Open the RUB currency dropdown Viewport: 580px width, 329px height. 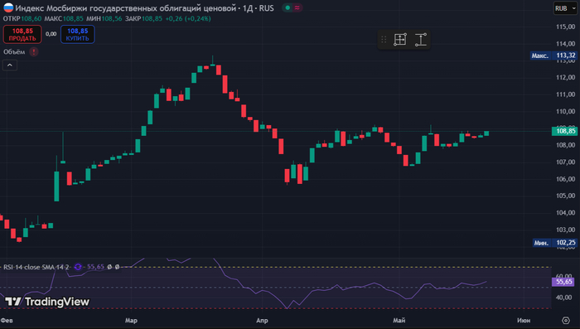click(x=565, y=8)
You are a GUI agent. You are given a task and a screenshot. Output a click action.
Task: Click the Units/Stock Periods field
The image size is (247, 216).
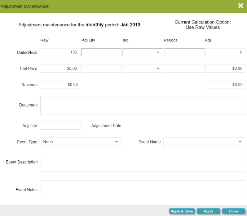click(184, 52)
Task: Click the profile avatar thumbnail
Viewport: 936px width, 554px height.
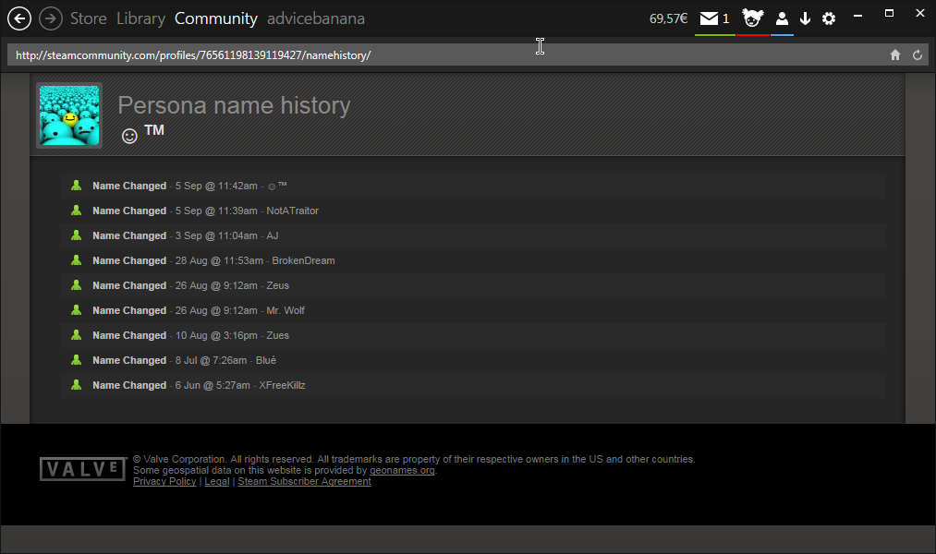Action: (x=69, y=115)
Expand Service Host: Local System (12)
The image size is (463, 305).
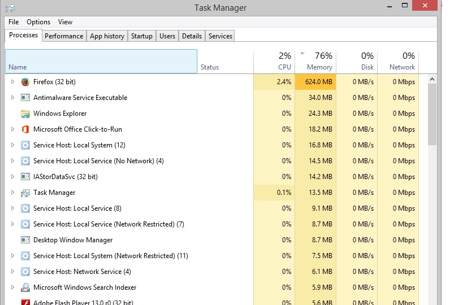[x=12, y=145]
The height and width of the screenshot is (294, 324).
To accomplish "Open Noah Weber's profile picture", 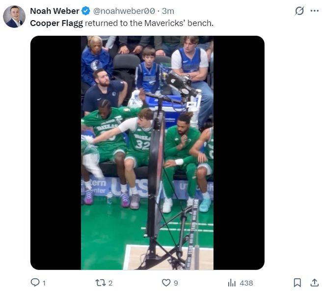I will coord(14,16).
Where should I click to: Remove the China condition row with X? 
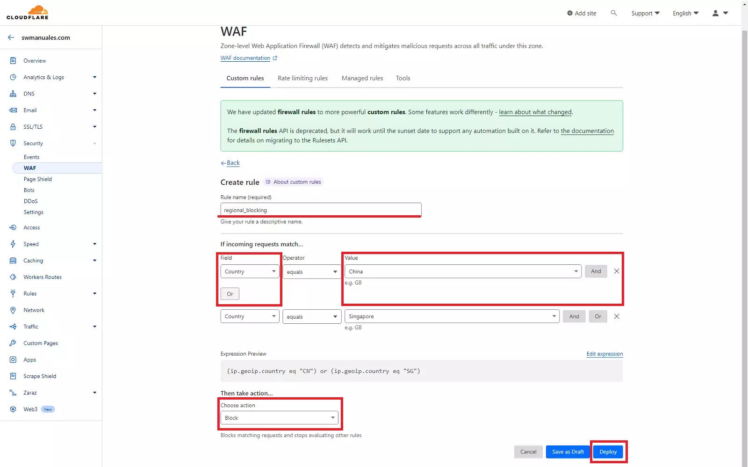coord(617,271)
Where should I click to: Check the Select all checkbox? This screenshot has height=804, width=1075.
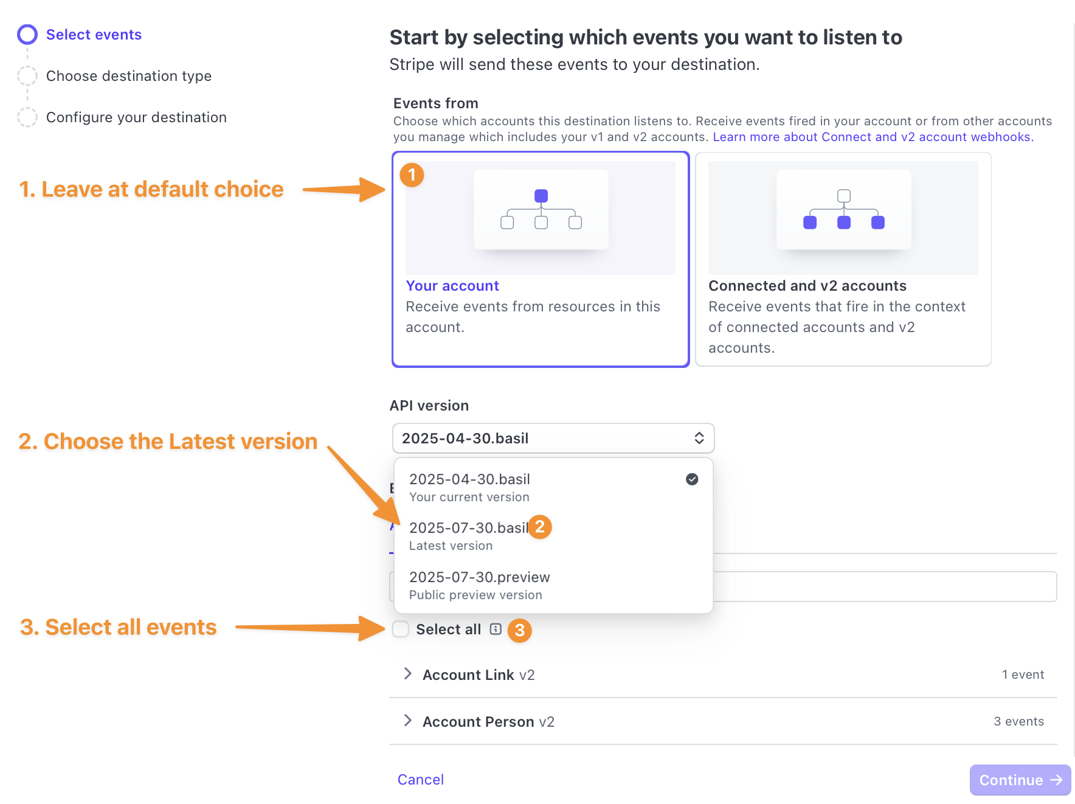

## PROBLEM STATEMENT
Determine the number of lines in the entries that contain "screenshot", then write that number alone.

## RESPONSE BELOW
3